▶ Requirements
(A) Answer these from the film review of Cousin, Cousine, one answer per line:
(i) How are the two main characters related?
(ii) Who plays Marthe?
(iii) About how many affairs does Pascal break off?
(B) For each statement, say yes or no according to the film review of Cousin, Cousine, and quote the words that decide it:
(i) The reviewer watched the film on a laptop.
(ii) For most of the film, the relationship between the cousins is romantic.
(iii) Marthe and Ludovic meet at the reception.
(C) Resume the film review of Cousin, Cousine after its last sentence and keep it going in the same voice.
***** Selected excerpt
Entertainment Magazine

Kissing Cousins

Posted on the 01 December 2014 by Sjhoneywell
Film: Cousin, Cousine
Format: Streaming video from Hulu+ on laptop. Kissing Cousins

There’s something immediately icky about the premise of Cousin, Cousine on first blush. A pair of cousins meet at a family wedding and, essentially, become infatuated with each other. It’s far less that in actual practice. Yes, our two principle characters are cousins, but are related only through marriage. And, for the bulk of the film, that relationship is completely platonic. I admit I was a little leery of the film until it became evident that these two people aren’t directly related in any way.

Cousin, Cousine is a sex comedy in the main and right at home in the mid-1970s. Marthe (Marie-Christine Barrault) is the daughter of the woman getting married to Ludovic’s (Victor Lanaux) uncle. They meet at the reception, both having been abandoned by their spouses. As it happens, her husband Pascal (Guy Marchand) and his wife Karine (Marie-France Pisier) are off having sex with each other. And, as it happens, Pascal is quite the womanizer. When Pascal and Karine return to the reception, quite obviously having had an afternoon of each other’s naked company, they find Marthe and Ludovic dancing. Pascal immediately comes over jealous and breaks off all of his affairs, which number about half a dozen. He then admits this to Marthe, planning to be faithful from then on.
**********
***** Data
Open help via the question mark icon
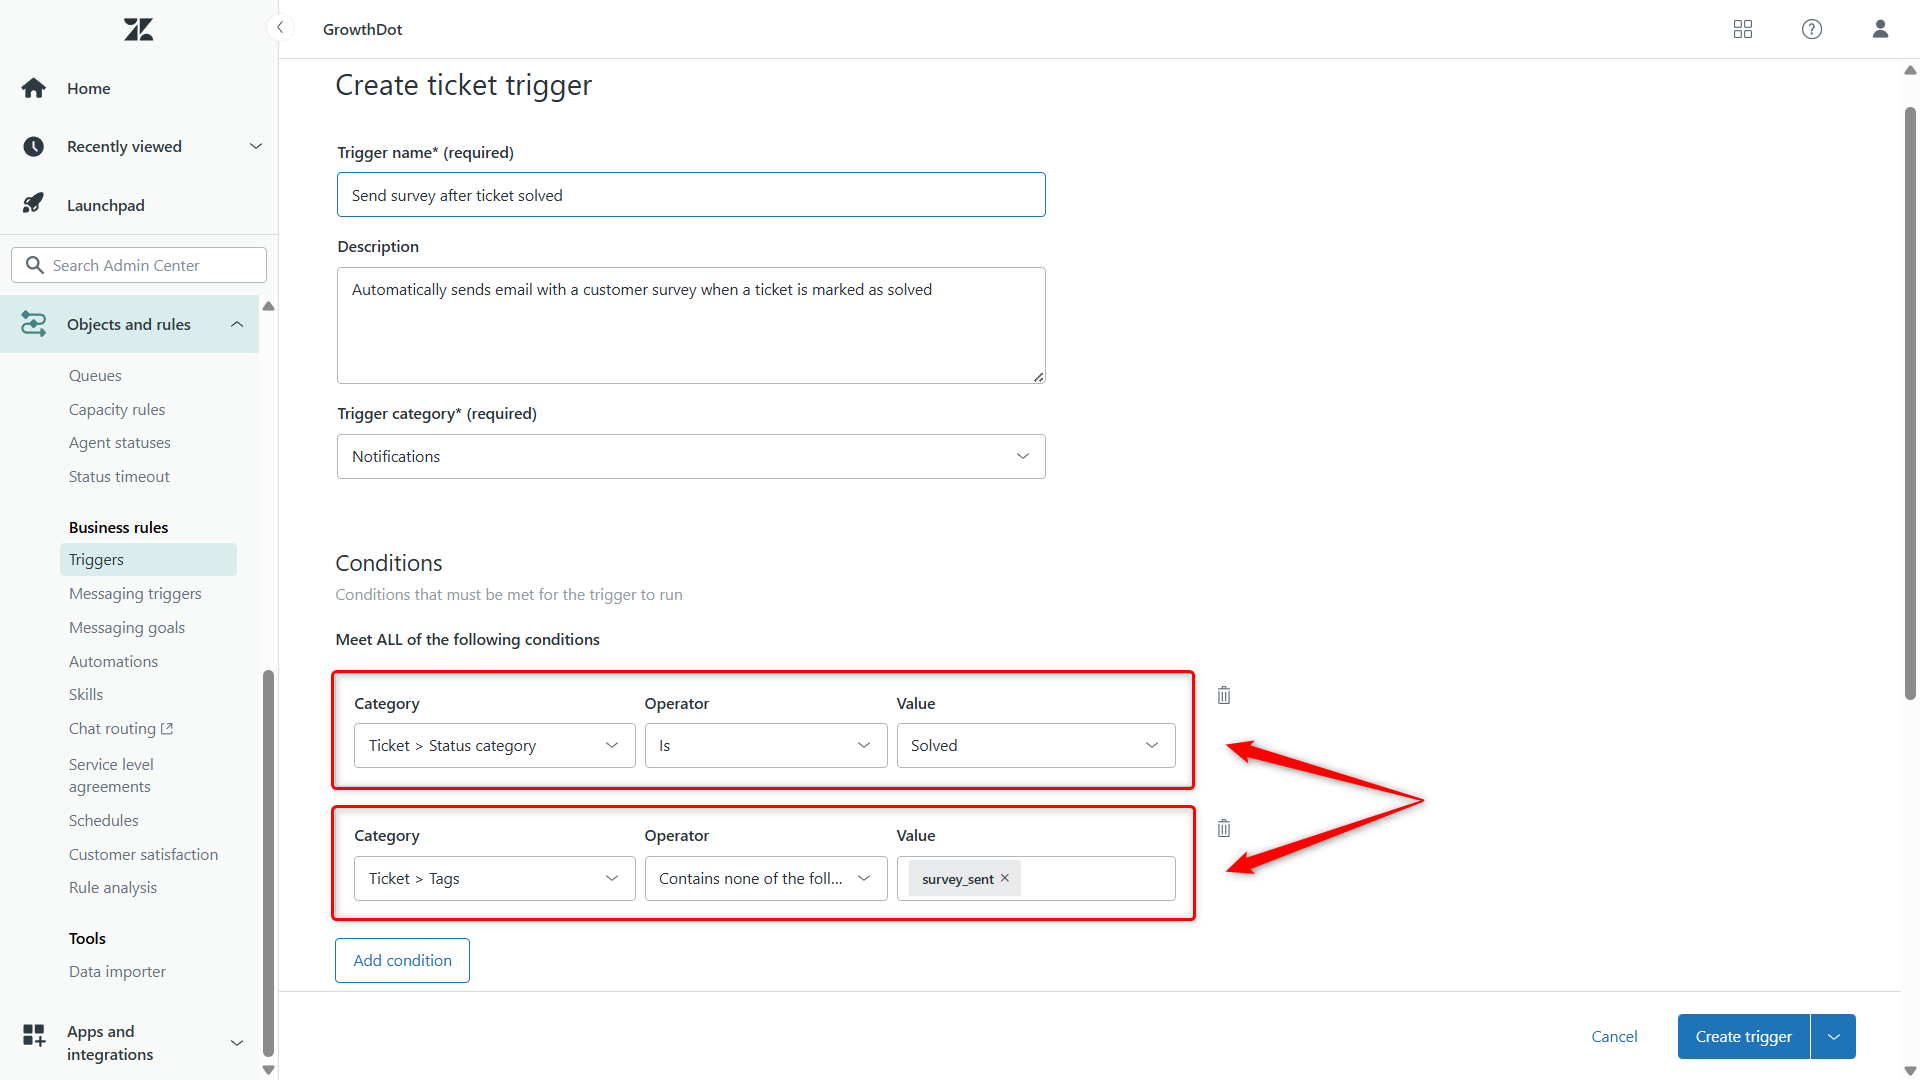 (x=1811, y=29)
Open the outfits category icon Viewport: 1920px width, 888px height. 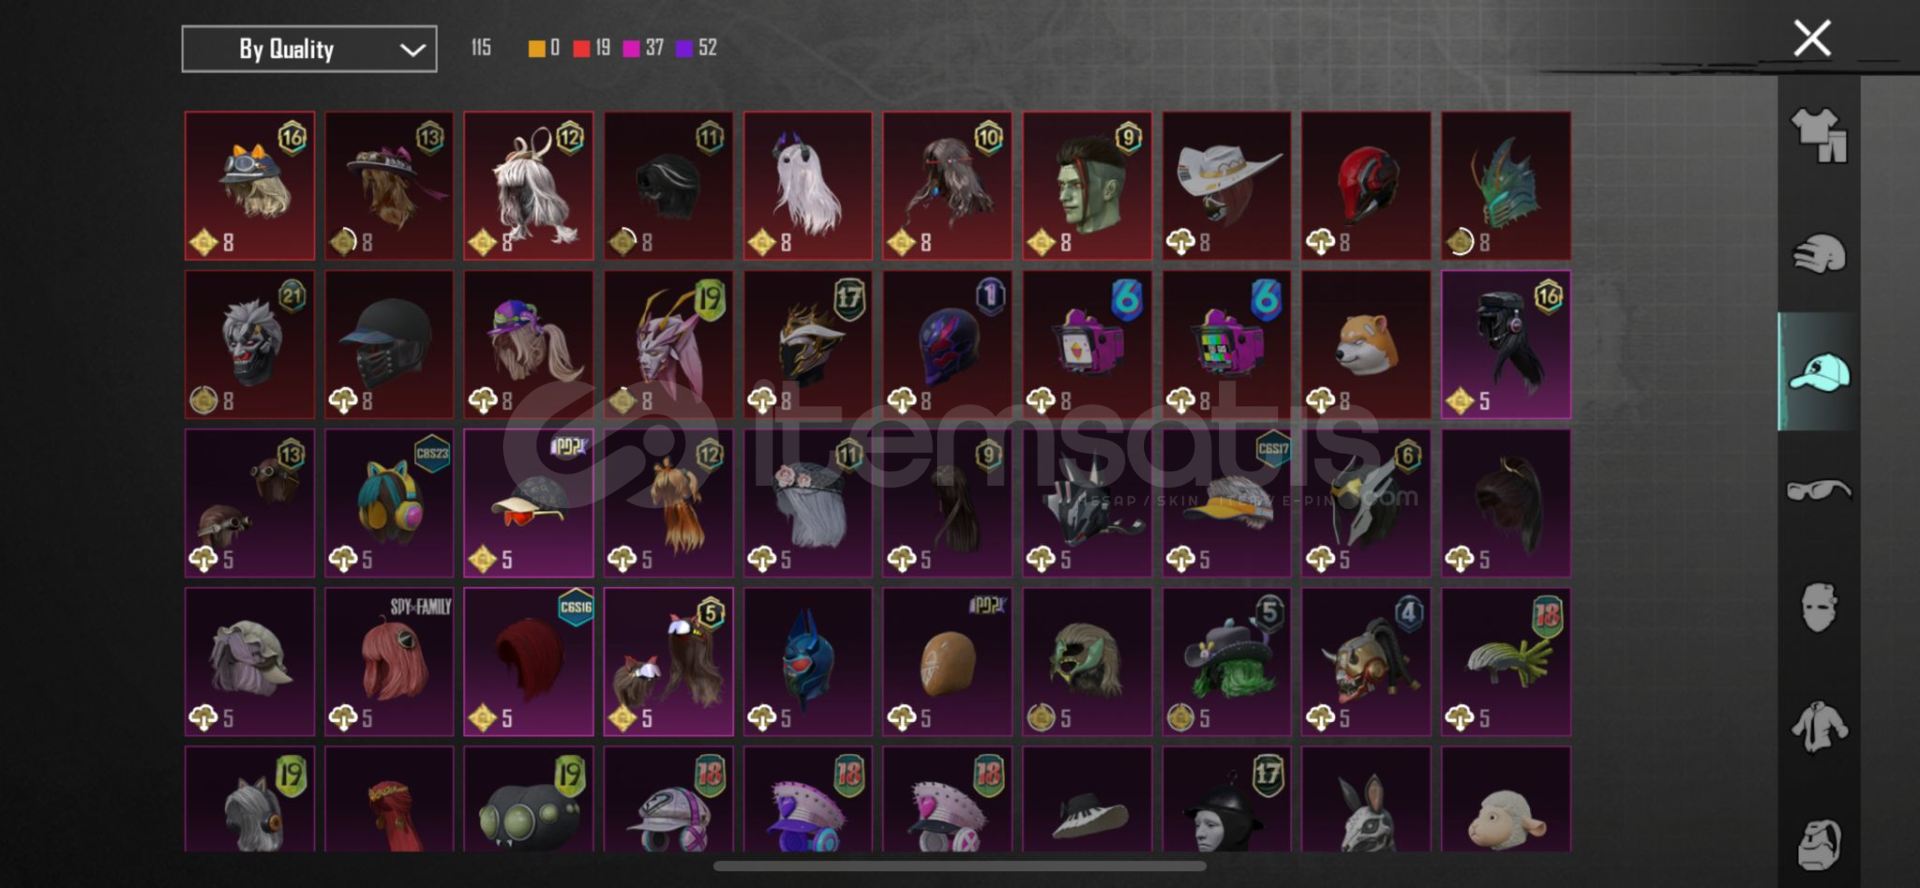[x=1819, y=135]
**********
***** Data
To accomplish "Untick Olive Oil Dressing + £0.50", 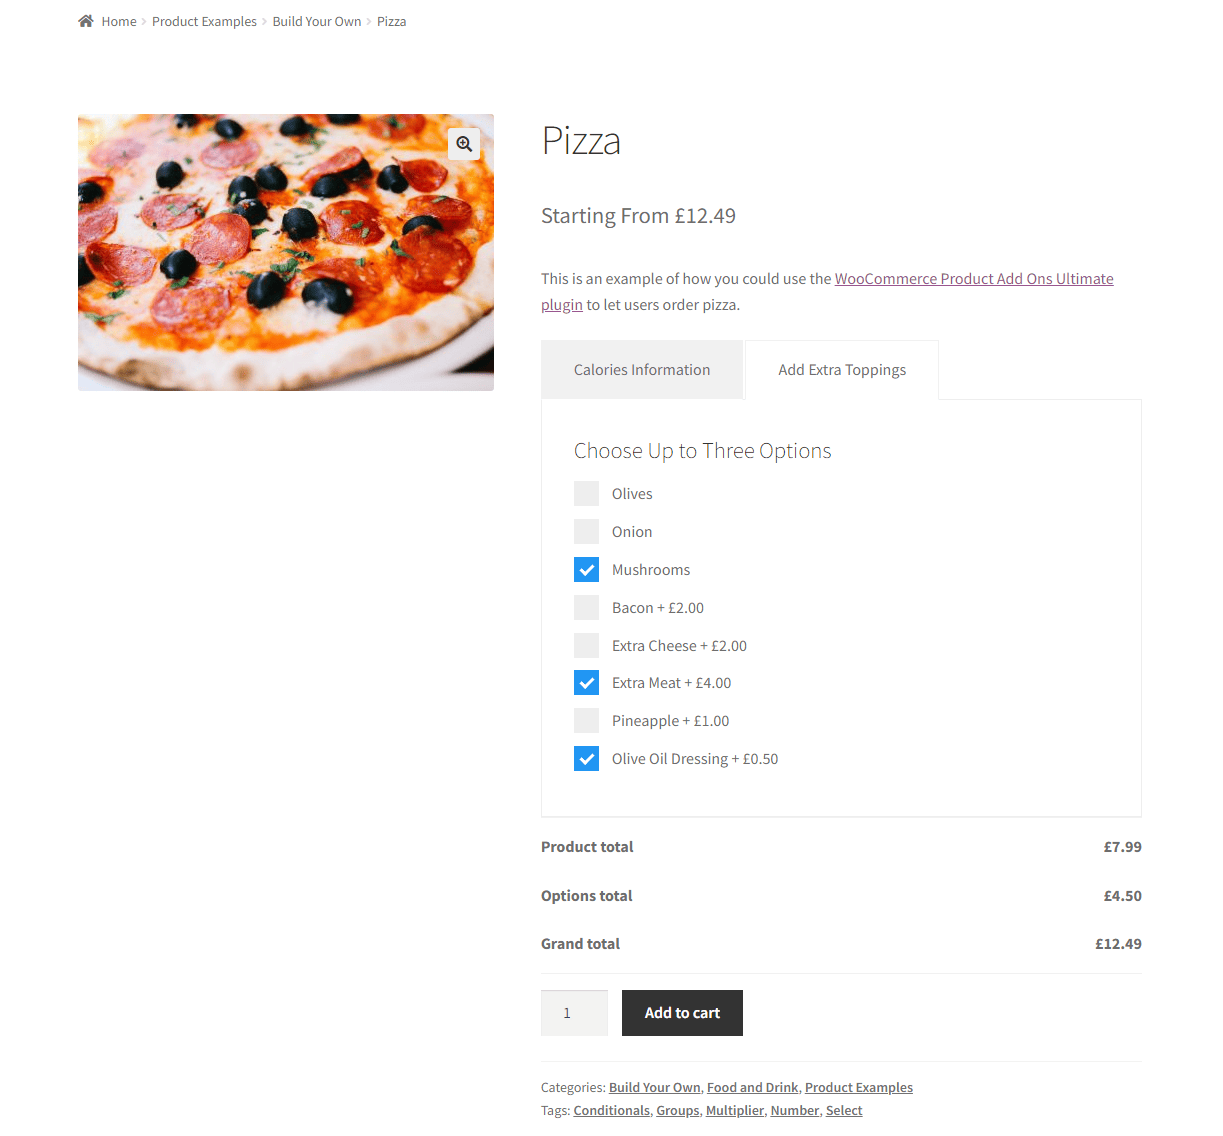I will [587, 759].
**********
▶ Answers to the problems
(A)
(i) Only through marriage.
(ii) Marie-Christine Barrault.
(iii) About half a dozen.

(B)
(i) Yes: "Streaming video from Hulu+ on laptop."
(ii) No: "for the bulk of the film, that relationship is completely platonic."
(iii) Yes: "They meet at the reception, both having been abandoned by their spouses."

(C)
Throughout the film, Ludovic and Marthe meet each other, at first by accident and then by design. They discover that they have a great deal in common and genuinely enjoy each other’s company. As their relationship begins to grow, suspicion begins to build in both Karine and Pascal, who are convinced that their respective spouses are having an affair. As frequently happens with this sort of film, neither of them seems to sense the irony that the two of them had a brief affair with each other. And, eventually, Ludovic and Marthe realize that their relationship actually is more than platonic.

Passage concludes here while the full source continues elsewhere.